**TRY IT**. Return only the lines of the listing below that run from the line with "You are a GUI" through the line with "Task: Click the 6 × 8 = 48 explanation", both ends included, exactly as written.

**RECORDS TO USE**.
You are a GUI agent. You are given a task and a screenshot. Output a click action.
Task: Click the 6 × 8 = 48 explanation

* * *

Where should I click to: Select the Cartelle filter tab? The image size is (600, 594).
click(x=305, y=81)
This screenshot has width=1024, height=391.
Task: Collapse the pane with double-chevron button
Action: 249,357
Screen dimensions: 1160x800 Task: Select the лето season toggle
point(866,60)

**FINISHED TASK**.
You are a GUI agent. You are given a task and a screenshot. Output a click action.
Task: Click the 6 × 8 = 48 explanation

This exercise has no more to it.